A questo punto, come nota e calcola lo sviluppatore Steve Troughton-Smith su Mastodon, non resterebbe altro che far pagare almeno 50 centesimi di euro per ogni applicazione ma questa strategia finirebbe per cancellare il concetto stesso di freemium e un intero mercato che conta invece sui download gratuiti per poi raccogliere abbonamenti o vendite in app.
Infine anche rilasciare una normale applicazione a pagamento potrebbe essere molto rischioso, se l’app fosse popolare. Come nota un altro sviluppatore Nikita Bier su X un’app scaricata 10 milioni di volte fatta pagare 1 euro porterebbe ad un incasso di 10 milioni di cui 6,2 andrebbero però ad Apple. Visto che un’app di questo tipo avrebbe importanti costi di sviluppo e di gestione e che poi si dovrebbero pagare anche le tasse sul guadagno, si comprende l’operazione non avrebbe alcun senso.
In termini pratici per i grandi sviluppatori la soluzione più razionale e sicura è non firmare il nuovo contratto e restare alle vecchie regole: dal 15 al 30% di commissione senza alcun costo per il Core Technology Fee.
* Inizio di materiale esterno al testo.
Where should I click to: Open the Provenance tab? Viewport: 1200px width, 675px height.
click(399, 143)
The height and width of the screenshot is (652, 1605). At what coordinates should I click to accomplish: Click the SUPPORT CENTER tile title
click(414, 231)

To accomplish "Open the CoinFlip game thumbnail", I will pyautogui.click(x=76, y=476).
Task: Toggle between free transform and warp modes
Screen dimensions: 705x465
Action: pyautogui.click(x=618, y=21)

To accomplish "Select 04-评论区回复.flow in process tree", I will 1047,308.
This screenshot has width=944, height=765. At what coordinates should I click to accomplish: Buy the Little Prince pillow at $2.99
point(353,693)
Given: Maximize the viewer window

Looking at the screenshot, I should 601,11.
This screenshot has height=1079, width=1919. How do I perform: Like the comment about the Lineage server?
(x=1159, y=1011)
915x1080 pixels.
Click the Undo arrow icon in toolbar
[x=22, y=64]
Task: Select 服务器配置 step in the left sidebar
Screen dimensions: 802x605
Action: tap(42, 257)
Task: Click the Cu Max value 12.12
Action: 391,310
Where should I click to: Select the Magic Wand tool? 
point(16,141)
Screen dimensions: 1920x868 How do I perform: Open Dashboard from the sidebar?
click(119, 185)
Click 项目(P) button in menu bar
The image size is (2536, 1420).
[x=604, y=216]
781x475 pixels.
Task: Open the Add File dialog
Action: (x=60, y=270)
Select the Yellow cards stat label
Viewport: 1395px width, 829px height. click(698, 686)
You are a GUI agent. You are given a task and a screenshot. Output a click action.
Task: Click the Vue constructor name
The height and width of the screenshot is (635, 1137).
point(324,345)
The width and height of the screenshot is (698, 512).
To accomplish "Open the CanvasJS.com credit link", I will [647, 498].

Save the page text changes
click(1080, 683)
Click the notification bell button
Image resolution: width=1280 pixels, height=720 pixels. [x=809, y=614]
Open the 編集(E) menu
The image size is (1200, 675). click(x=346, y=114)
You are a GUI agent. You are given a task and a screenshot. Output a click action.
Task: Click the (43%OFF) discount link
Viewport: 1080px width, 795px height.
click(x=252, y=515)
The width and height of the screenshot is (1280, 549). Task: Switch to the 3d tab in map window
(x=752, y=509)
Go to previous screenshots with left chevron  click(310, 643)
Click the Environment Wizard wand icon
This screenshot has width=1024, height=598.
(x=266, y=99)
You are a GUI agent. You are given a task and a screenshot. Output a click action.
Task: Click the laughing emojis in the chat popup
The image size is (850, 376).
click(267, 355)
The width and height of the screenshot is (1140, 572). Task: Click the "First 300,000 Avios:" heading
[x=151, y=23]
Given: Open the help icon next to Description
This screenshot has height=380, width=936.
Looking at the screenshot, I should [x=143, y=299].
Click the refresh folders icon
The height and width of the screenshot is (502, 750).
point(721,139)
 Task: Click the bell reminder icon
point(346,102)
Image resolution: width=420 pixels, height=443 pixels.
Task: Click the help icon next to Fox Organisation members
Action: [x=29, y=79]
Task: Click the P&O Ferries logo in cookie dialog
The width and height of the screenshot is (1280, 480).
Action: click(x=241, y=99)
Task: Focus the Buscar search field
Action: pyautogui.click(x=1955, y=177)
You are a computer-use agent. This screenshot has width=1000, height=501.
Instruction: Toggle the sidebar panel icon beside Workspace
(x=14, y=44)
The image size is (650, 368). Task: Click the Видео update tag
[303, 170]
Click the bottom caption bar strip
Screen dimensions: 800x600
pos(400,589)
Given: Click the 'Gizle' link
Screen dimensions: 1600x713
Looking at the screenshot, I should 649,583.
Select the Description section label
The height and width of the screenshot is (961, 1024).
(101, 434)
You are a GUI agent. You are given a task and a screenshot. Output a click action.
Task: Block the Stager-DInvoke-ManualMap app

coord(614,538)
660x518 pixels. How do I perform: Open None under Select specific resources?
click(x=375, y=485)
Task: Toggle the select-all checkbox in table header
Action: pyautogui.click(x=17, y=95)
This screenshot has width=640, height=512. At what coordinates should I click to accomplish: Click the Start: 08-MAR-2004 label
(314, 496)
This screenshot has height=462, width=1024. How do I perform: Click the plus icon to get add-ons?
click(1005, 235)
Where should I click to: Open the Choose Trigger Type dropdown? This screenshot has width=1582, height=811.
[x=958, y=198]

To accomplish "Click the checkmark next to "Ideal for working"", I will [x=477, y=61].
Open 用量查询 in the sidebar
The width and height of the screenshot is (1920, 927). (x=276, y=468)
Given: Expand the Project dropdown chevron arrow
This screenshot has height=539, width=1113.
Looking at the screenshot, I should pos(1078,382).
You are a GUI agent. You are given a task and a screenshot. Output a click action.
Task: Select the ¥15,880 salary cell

Qualcuno come Techcrunch sembra dare credito a chi pensa che Apple con questa strategia, chiedendo 0,50 euro per ogni applicazione installata sopra il milione abbia mosso una leva molto discutibile che la porterà ancora allo scontro con l’Ue.
Cupertino infatti fa intendere di avere diritto ad una commissione per qualunque cosa giri sui suoi dispositivi. Se fosse così questo sarebbe contro lo scopo delle regole dettate dall’Europa. «Il DMA – dice il sito americano – è finalizzato ad incoraggiare la competizione riducendo la presa dell’App Store sull’ecosistema. Apple risponde aumentando la forza della presa spostandola su iOS e iPhone nella sua interezza»
Anche se non esiste un modello di business specifico descritto nella legge, l’UE, che per ora non si è pronunciata sul sistema presentato oggi, dovrà verificare se le regole stilate da Apple siano «oneste, ragionevoli e non discriminatorie», come dettato dai commi della legge. Nel caso non lo fossero, Apple dovrà spiegare la sua posizione e se l’UE non sarà convinta, potrebbe infliggere una multa pari al 10% del fatturato della Mela.